__WRITTEN EXERCISE__.
Rewrite the records below, starting at the line containing "You are a GUI" and ending at the line containing "(x=1226, y=700)", as a two-column CSV with the columns instruction and response. Give one row per record, with its text and its answer each in a single quoted field and line breaks replaced by spaces.

__PROVIDED RECORDS__.
■ ■ ■ ■ ■ ■ ■

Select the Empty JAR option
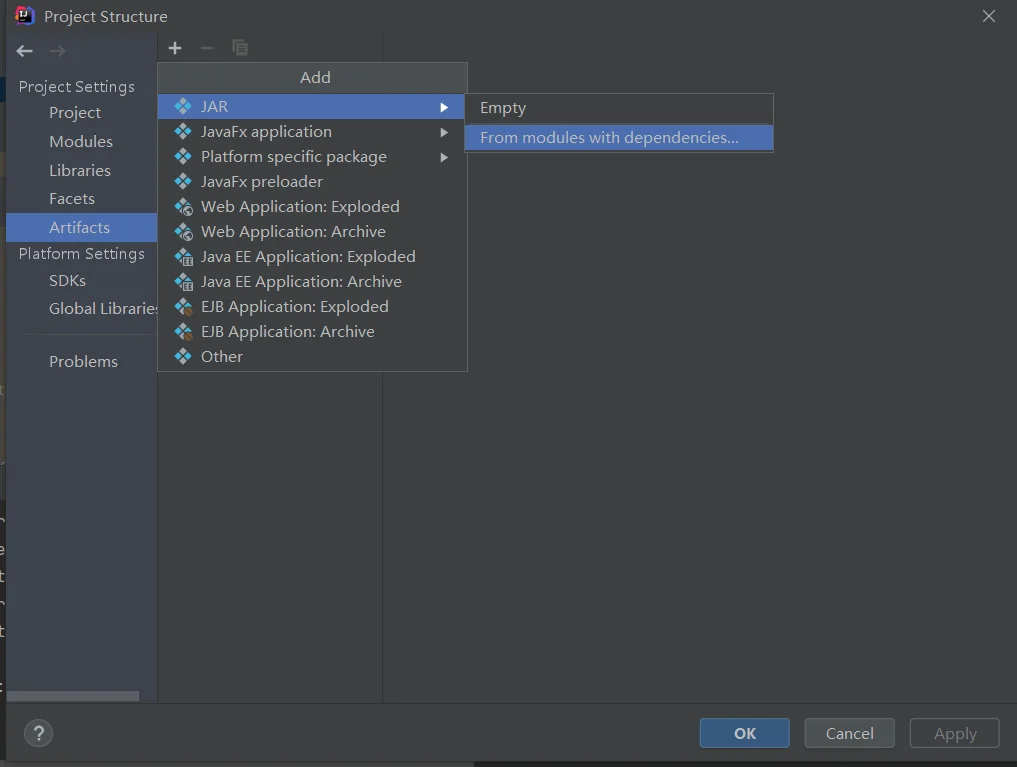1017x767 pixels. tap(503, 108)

■ ■ ■ ■ ■ ■ ■

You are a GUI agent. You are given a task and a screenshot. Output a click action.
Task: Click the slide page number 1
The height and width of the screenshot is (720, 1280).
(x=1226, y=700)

■ ■ ■ ■ ■ ■ ■

__TASK SOLUTION__.
instruction,response
"You are a GUI agent. You are given a task and a screenshot. Output a click action. Task: Click the slide page number 1 The height and width of the screenshot is (720, 1280).","(x=1226, y=700)"